Now, create tests/test_persistence_integration.py:

# tests/test_persistence_integration.py
import pytest
import os
from google.cloud import firestore
from my_adk_agent.persistence import FirestoreStateManager

# IMPORTANT: Configure Firestore emulator for tests
# This environment variable tells the client library to connect to the emulator.
os.environ["FIRESTORE_EMULATOR_HOST"] = "localhost:8080"
os.environ["GCLOUD_PROJECT"] = "test-project-id" # Use a dummy project ID for emulator

@pytest.fixture(scope="module")
def firestore_client_fixture():
    """Provides a Firestore client connected to the emulator for the test module."""
    client = firestore.Client()
    yield client
    # Clean up any data created by tests in this module
    # 🔥 Optimization / Pro tip: For more granular cleanup, delete per test or use a unique collection name per test run.
    # For a simple module-scoped cleanup, deleting the collection is sufficient.
    print("\nCleaning up Firestore emulator data...")
    docs = client.collection("agent_states").stream()
    for doc in docs:
        doc.reference.delete()
    print("Firestore emulator data cleaned.")

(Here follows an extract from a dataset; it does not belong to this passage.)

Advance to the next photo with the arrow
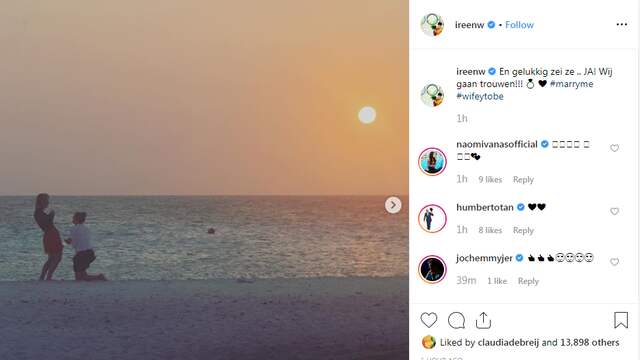This screenshot has width=640, height=360. [393, 205]
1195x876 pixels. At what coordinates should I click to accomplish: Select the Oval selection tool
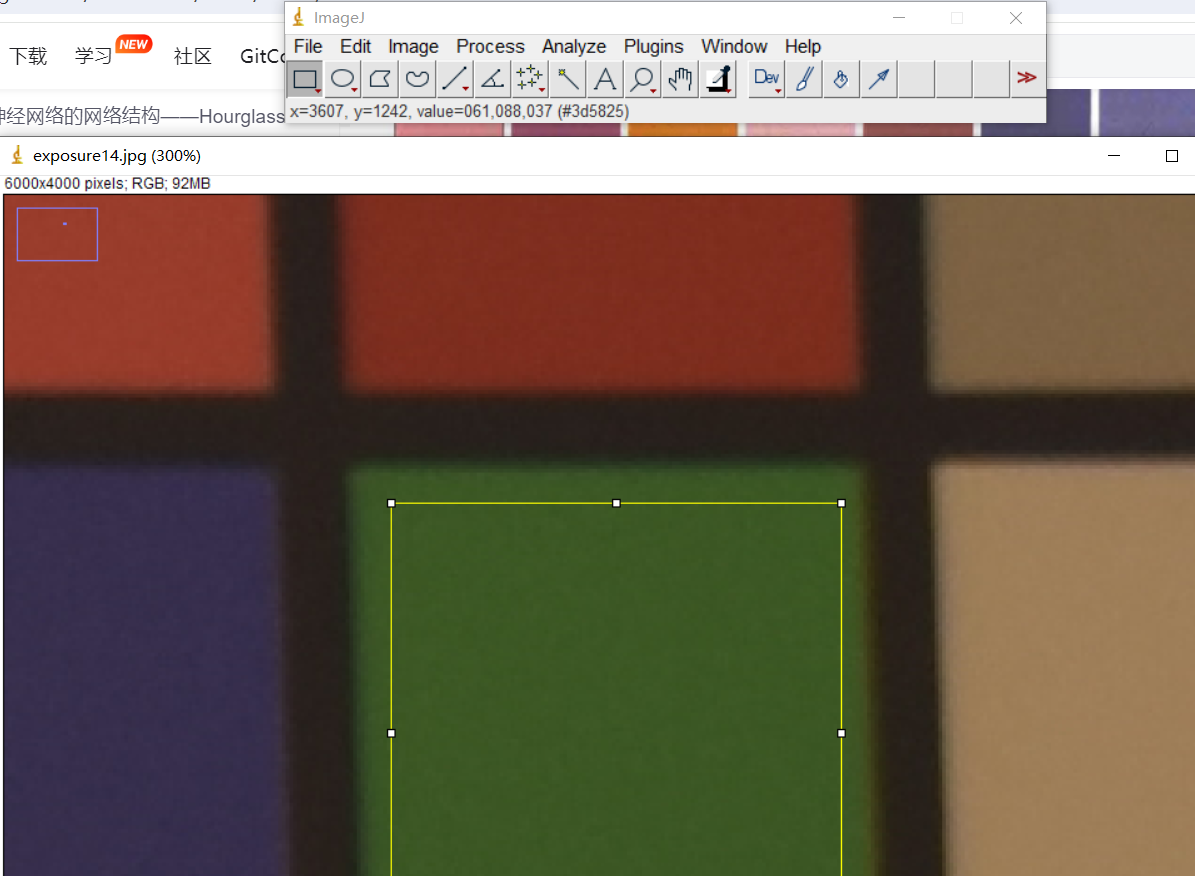point(343,79)
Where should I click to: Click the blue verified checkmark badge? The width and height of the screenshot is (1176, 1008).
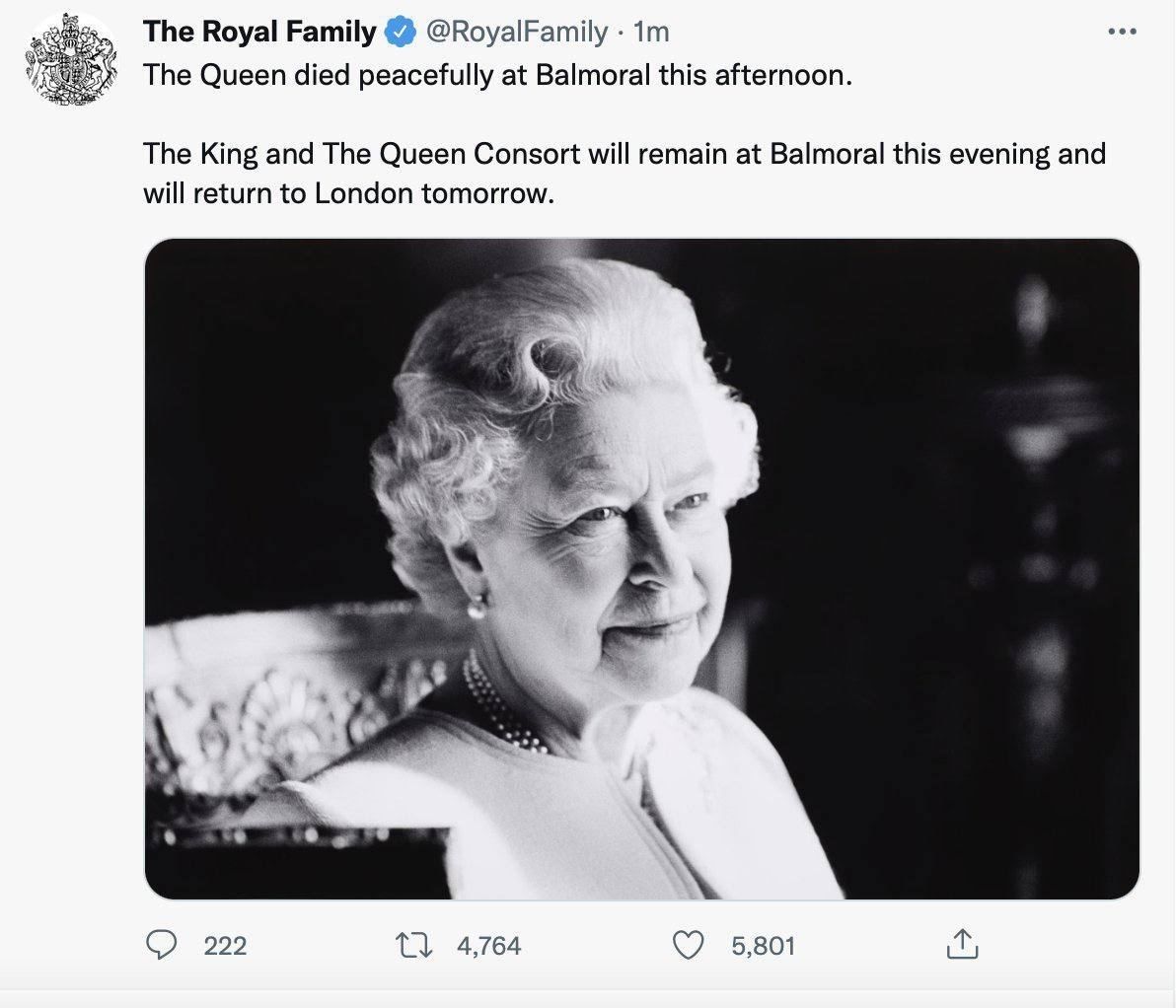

def test_save_and_load_agent_state_integration(firestore_client_fixture):
    """
    Tests saving and loading agent state to/from Firestore using the emulator.
    This validates the interaction between our StateManager and Firestore.
    """
    manager = FirestoreStateManager(firestore_client_fixture, collection_name="agent_states")
    test_agent_id = "agent_test_id_001"
    initial_state = {
        "user_id": "test_user_001",
        "conversation_history": [{"role": "user", "content": "Hello Firestore"}],
        "workflow_status": "pending_db_check",
        "nested_data": {"sub_key": 123, "list_items": ["a", "b"]}
    }

    # 1. Save state
    manager.save_agent_state(test_agent_id, initial_state)

    # 2. Load state
    loaded_state = manager.load_agent_state(test_agent_id)

    # 3. Assertions
    assert loaded_state is not None, "Loaded state should not be None."
    assert loaded_state == initial_state, "Loaded state must exactly match initial state."
    assert loaded_state["user_id"] == "test_user_001"
    assert loaded_state["conversation_history"][0]["content"] == "Hello Firestore"
    assert loaded_state["nested_data"]["sub_key"] == 123

    # Test updating state: crucial for long-running agents
    updated_state = initial_state.copy()
    updated_state["workflow_status"] = "completed_db_check"
    updated_state["new_field"] = "added_during_update"
    manager.save_agent_state(test_agent_id, updated_state)
    reloaded_updated_state = manager.load_agent_state(test_agent_id)

    assert reloaded_updated_state == updated_state, "Updated state must be correctly saved and loaded."
    assert reloaded_updated_state["new_field"] == "added_during_update"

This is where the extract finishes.